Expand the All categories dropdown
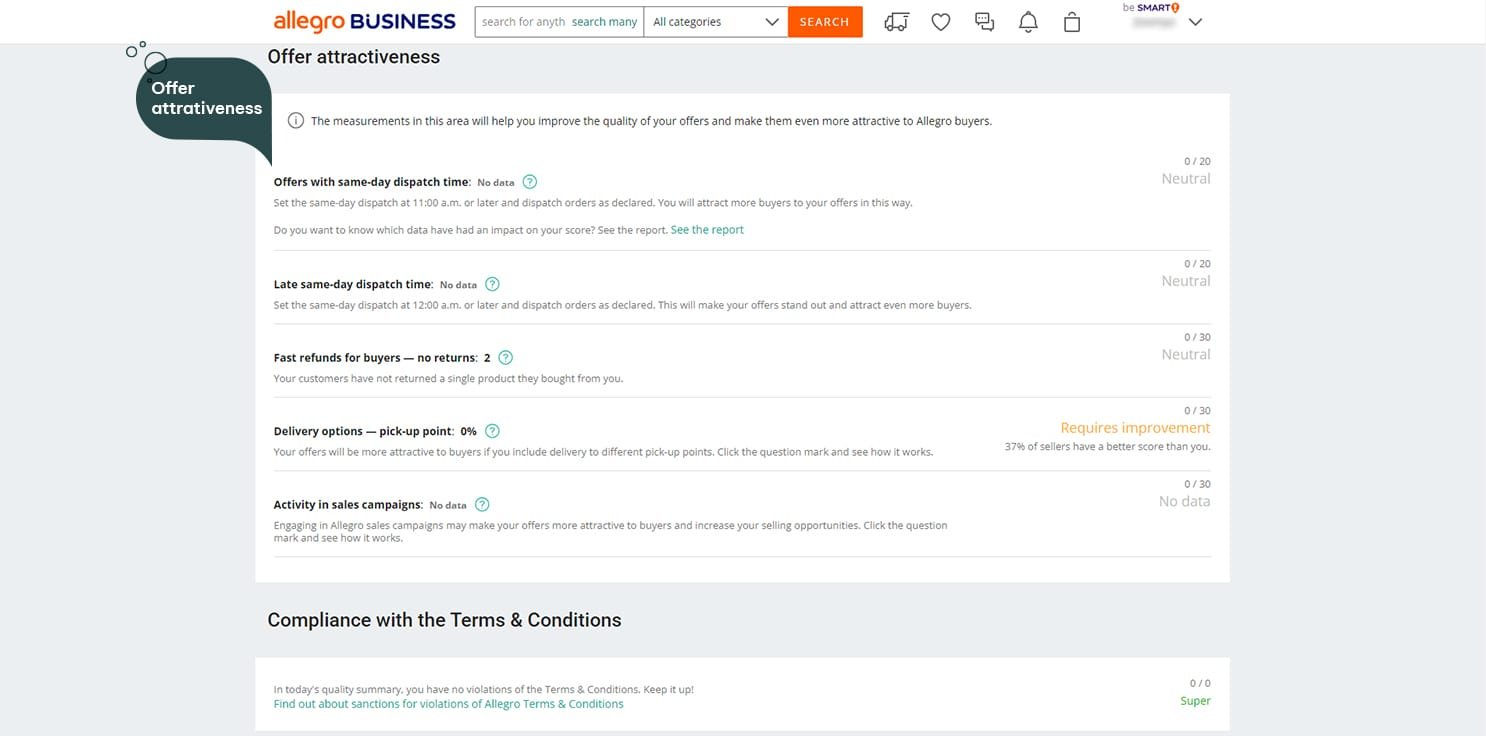Screen dimensions: 1486x736 [x=715, y=22]
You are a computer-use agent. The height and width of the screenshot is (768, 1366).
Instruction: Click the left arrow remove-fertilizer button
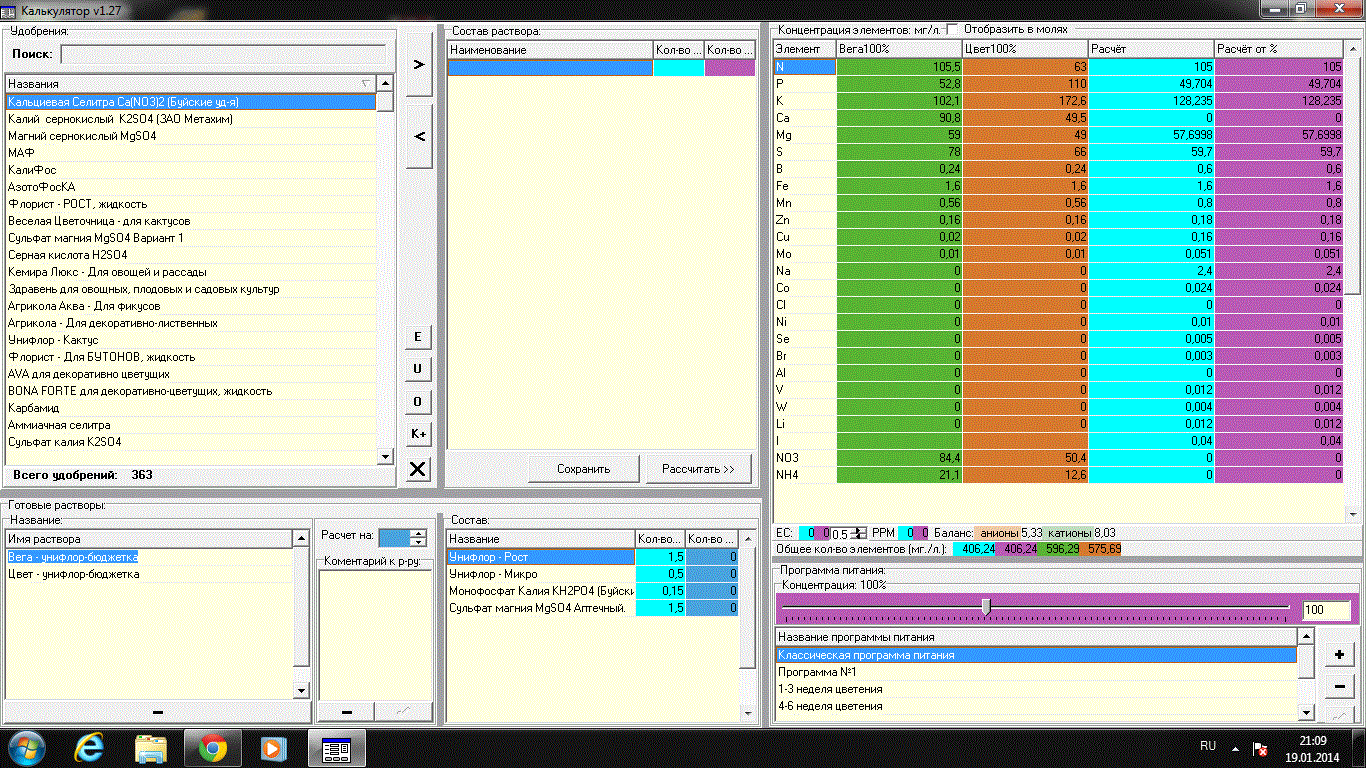pos(419,136)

════════════════════

**Work instructions:** Please transcribe all of the records above exactly, leaving out any pictures.

**Task output:**
Expand the All categories dropdown
Screen dimensions: 1486x736 [x=715, y=22]
You are a computer-use agent. The height and width of the screenshot is (768, 1366).
Instruction: Click the left arrow remove-fertilizer button
pos(419,136)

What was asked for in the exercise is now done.